→ WHAT TO PRODUCE
With the pictures excluded, retype the records that follow exactly.

→ INFORMATION SUPPLIED
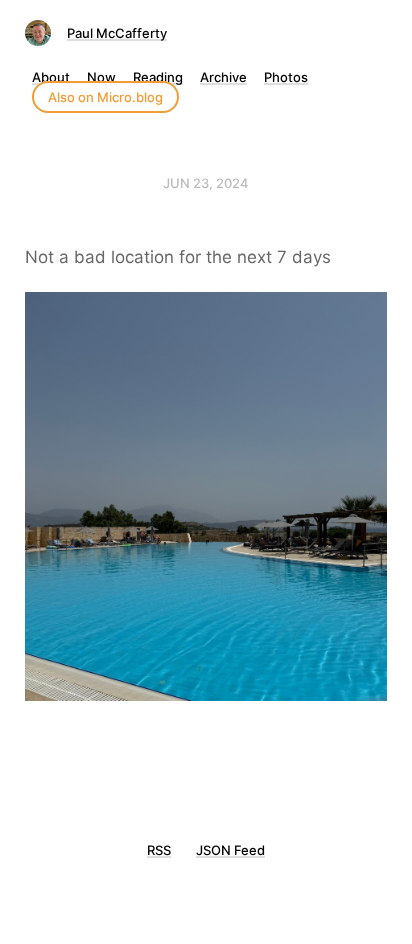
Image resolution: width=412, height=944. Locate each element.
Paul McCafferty (117, 33)
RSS (159, 850)
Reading (158, 77)
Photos (286, 77)
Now (101, 77)
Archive (223, 77)
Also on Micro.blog (105, 97)
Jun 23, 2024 (206, 183)
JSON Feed (230, 850)
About (51, 77)
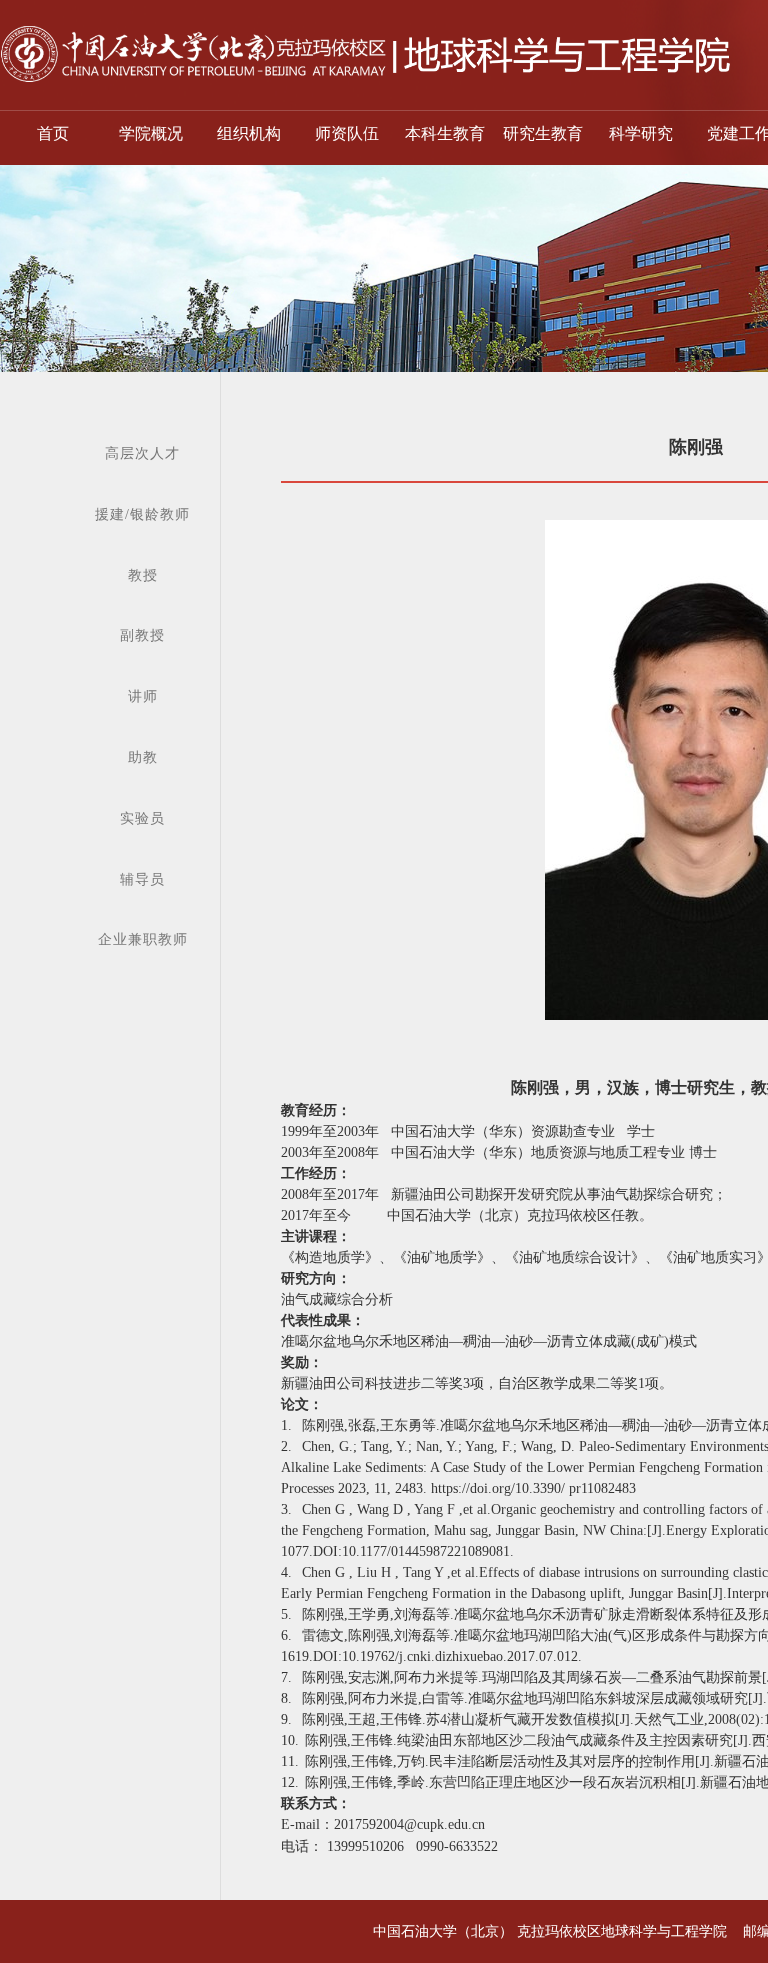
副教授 (142, 635)
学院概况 (151, 133)
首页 (53, 133)
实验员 (142, 818)
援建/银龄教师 (142, 514)
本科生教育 (445, 133)
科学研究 (641, 133)
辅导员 (142, 879)
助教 (143, 757)
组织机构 (249, 133)
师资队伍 (347, 133)
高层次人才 (142, 453)
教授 (143, 575)
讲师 (143, 696)
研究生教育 (543, 133)
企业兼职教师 (143, 939)
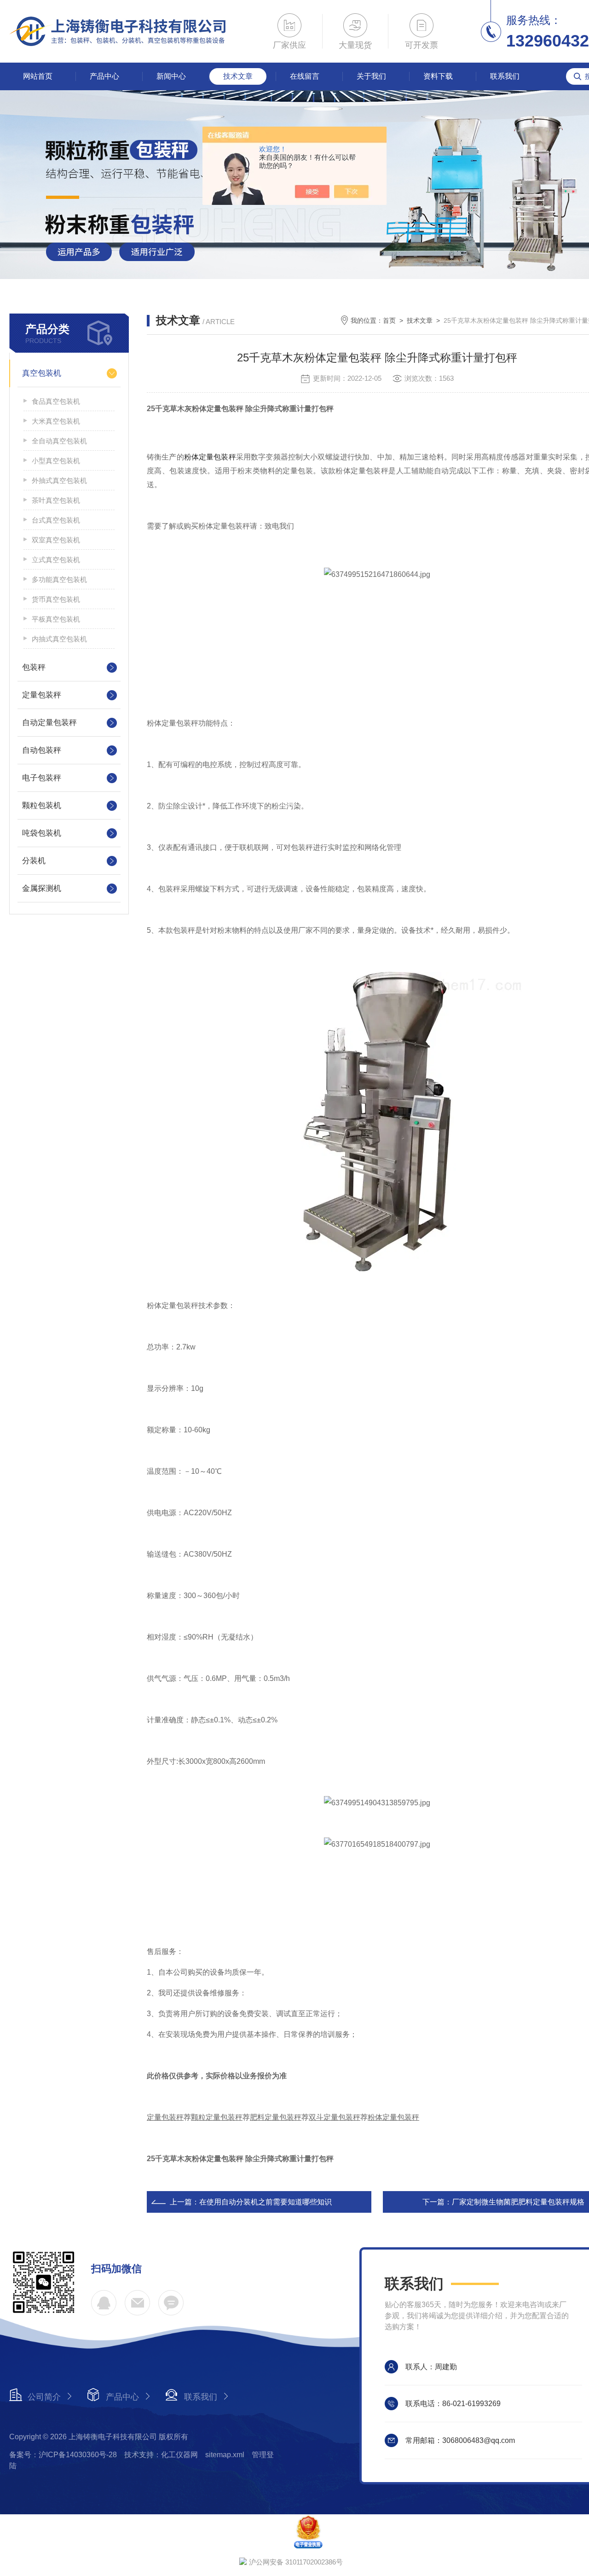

→ SOLUTION TO THIS PROBLEM
Image resolution: width=412, height=944. Locate each element.
Paul McCafferty (117, 33)
RSS (159, 850)
Reading (158, 77)
Photos (286, 77)
Now (101, 77)
Archive (223, 77)
Also on Micro.blog (105, 97)
Jun 23, 2024 (206, 183)
JSON Feed (230, 850)
About (51, 77)
副教授 (142, 635)
学院概况 (151, 133)
首页 (53, 133)
实验员 (142, 818)
援建/银龄教师 (142, 514)
本科生教育 (445, 133)
科学研究 (641, 133)
辅导员 (142, 879)
助教 (143, 757)
组织机构 (249, 133)
师资队伍 (347, 133)
高层次人才 (142, 453)
教授 (143, 575)
讲师 (143, 696)
研究生教育 (543, 133)
企业兼职教师 (143, 939)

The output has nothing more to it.